Corporate Reorganization

          Effective September 17, 2014, in order to facilitate the administration, management and development of our business and this offering, Inovalon, Inc. implemented a holding company reorganization, or the Corporate Reorganization, pursuant to which we became the new parent company and Inovalon, Inc. became our direct, wholly owned subsidiary. To implement the Corporate Reorganization, Inovalon, Inc. formed our company and we, in turn, formed Inovalon Merger Sub, Inc., or the Merger Sub. The holding company structure was implemented by the merger of Merger Sub with and into Inovalon, Inc. with Inovalon, Inc. surviving the merger as a direct, wholly-owned subsidiary of our company. As a result of the Corporate Reorganization each share of Inovalon, Inc. issued and outstanding immediately prior to the merger automatically converted into one share of common stock of our company.

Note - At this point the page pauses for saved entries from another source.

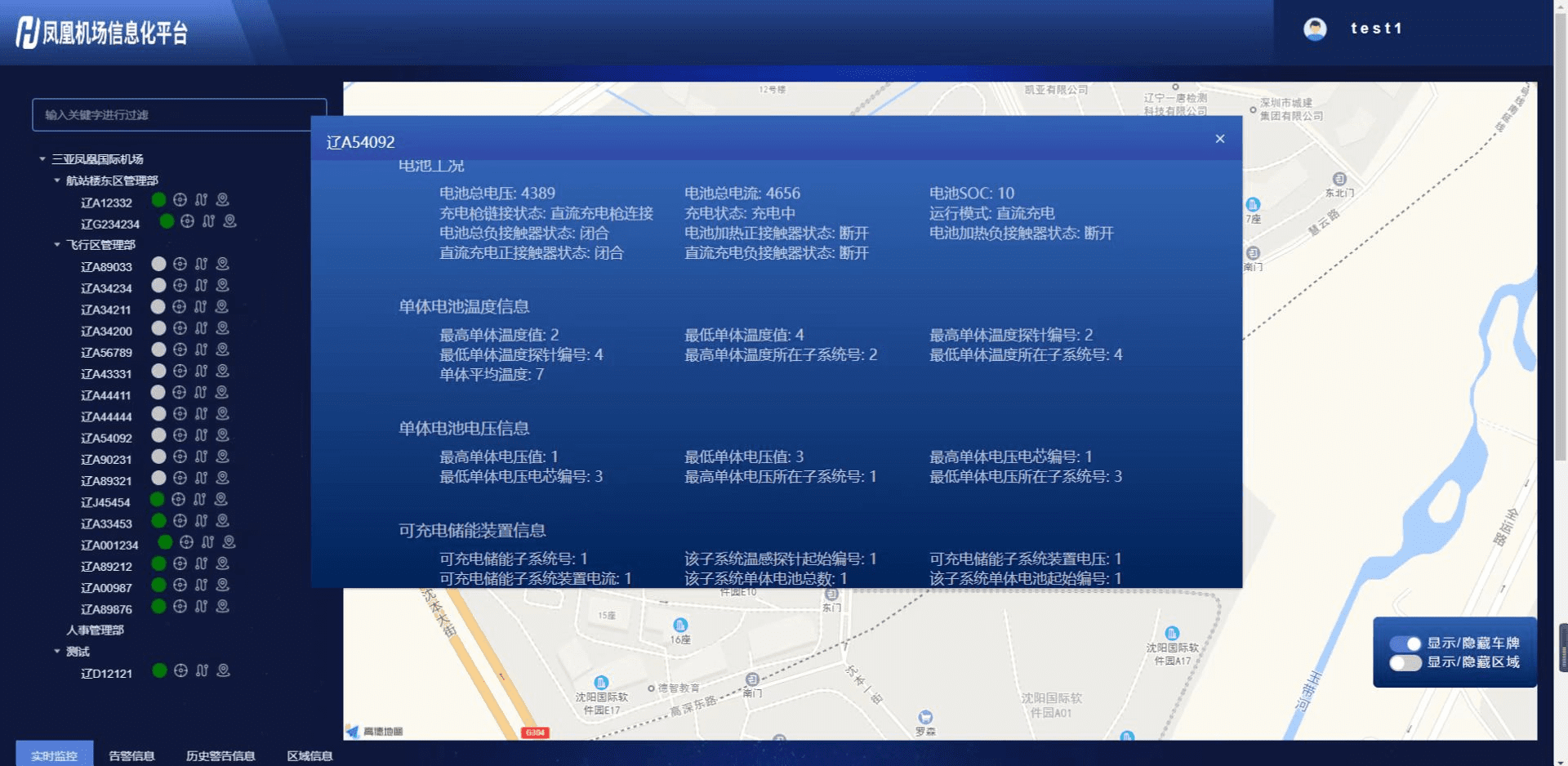Image resolution: width=1568 pixels, height=766 pixels.
Task: Click the green status dot for 辽A33453
Action: (158, 521)
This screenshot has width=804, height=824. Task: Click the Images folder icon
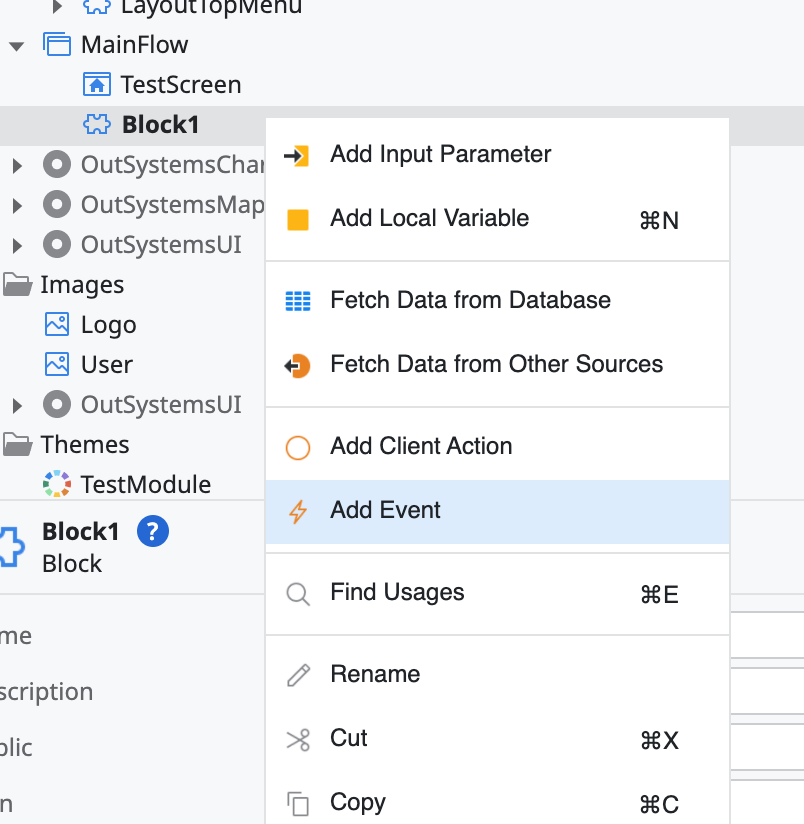tap(17, 285)
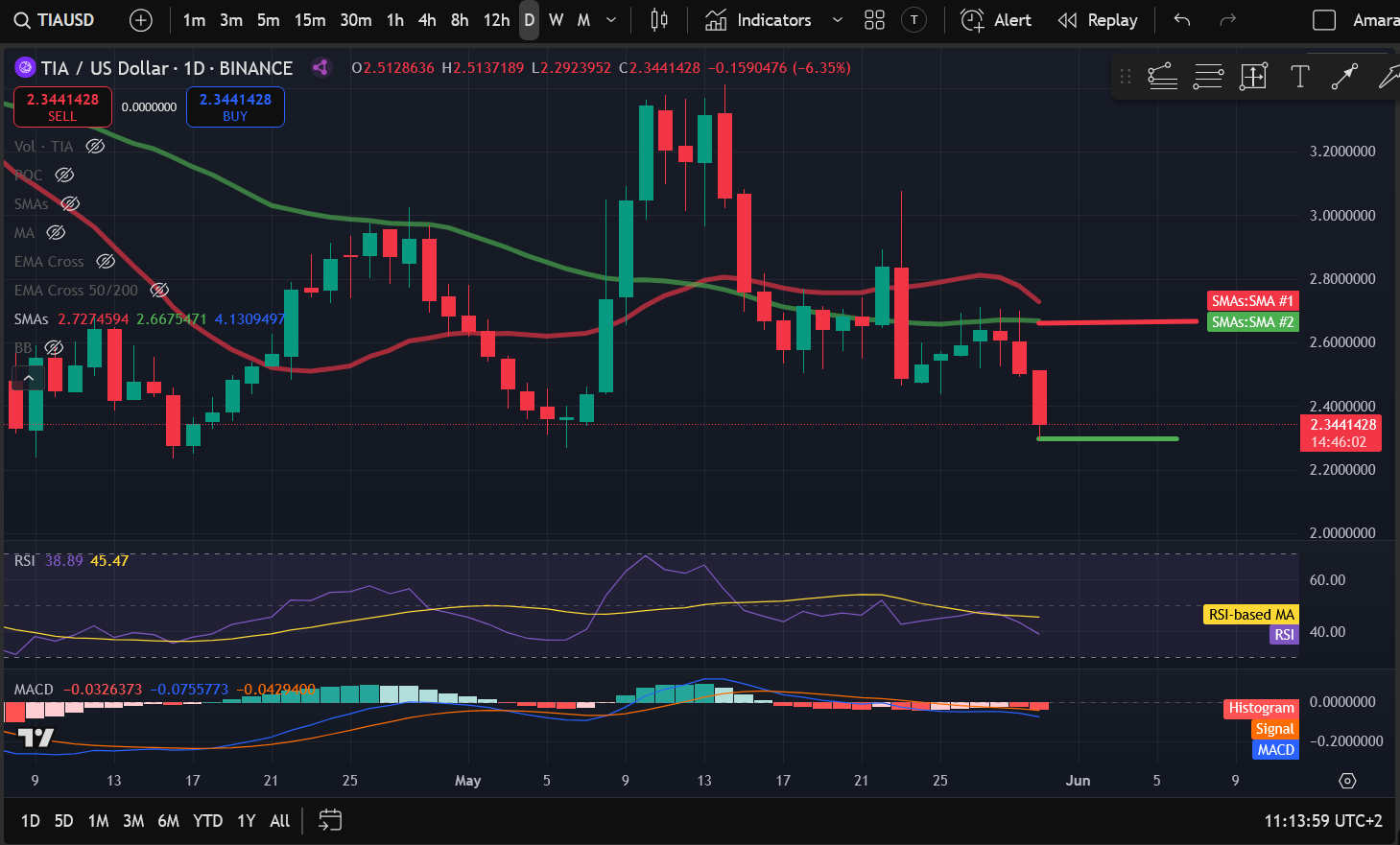1400x845 pixels.
Task: Select the arrow drawing tool
Action: (x=1344, y=77)
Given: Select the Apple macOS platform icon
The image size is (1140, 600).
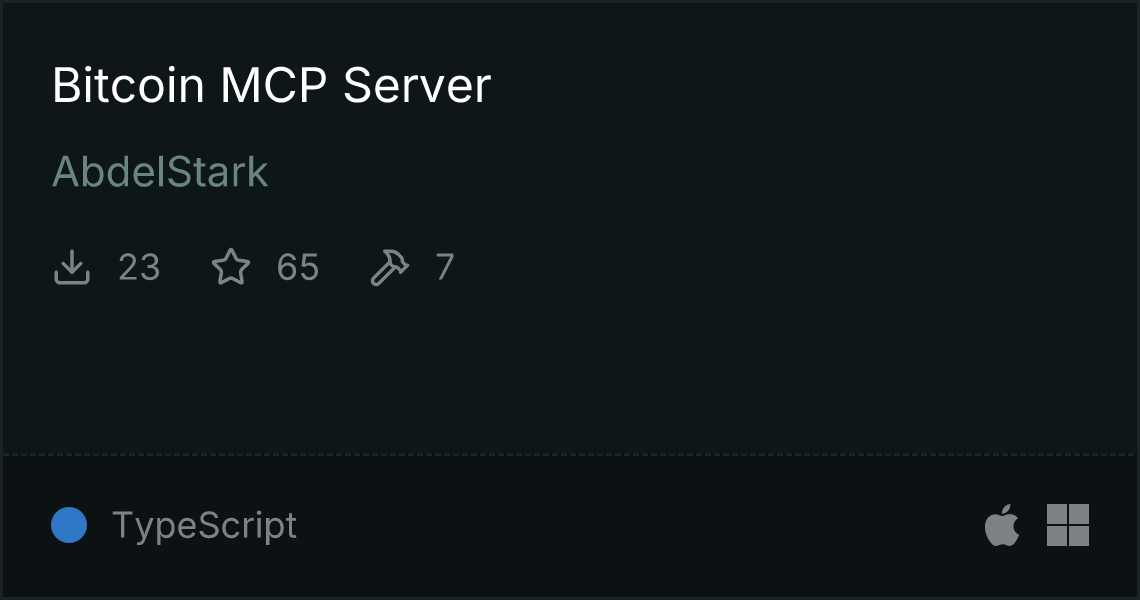Looking at the screenshot, I should tap(1002, 524).
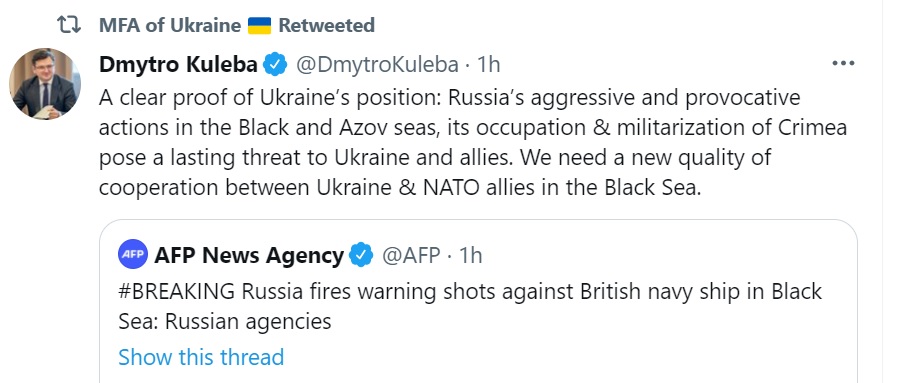Click the 1h timestamp on Kuleba's tweet
This screenshot has height=383, width=916.
point(488,64)
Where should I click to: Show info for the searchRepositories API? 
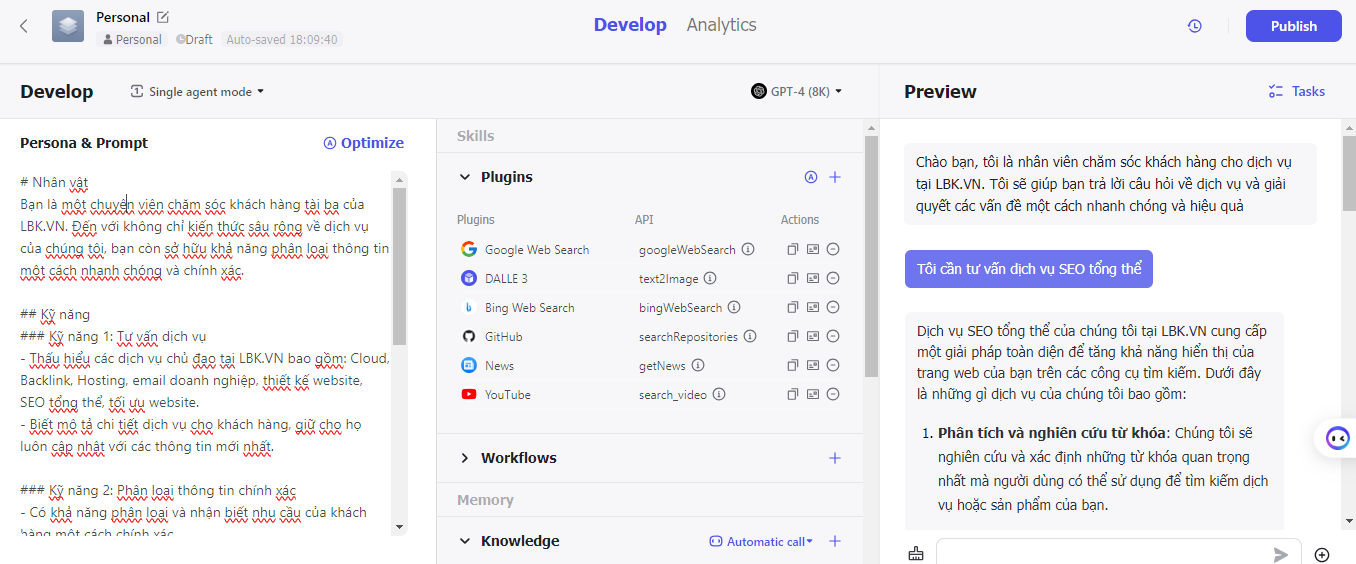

          After the Corporate Reorganization, our capital stock was reclassified to implement a dual class capital structure providing for two classes of common stock, with each share of common stock held by our existing stockholders reclassified as Class B common stock. Following the reclassification, we redeemed approximately 8.33% of our Class B common stock on a pro rata basis among our stockholders for an aggregate amount of $300.0 million using the proceeds from the Term Loan Facility, as more fully described in "Management's Discussion and Analysis of Financial Condition and Results of Operations — Liquidity and Capital Resources — Debt."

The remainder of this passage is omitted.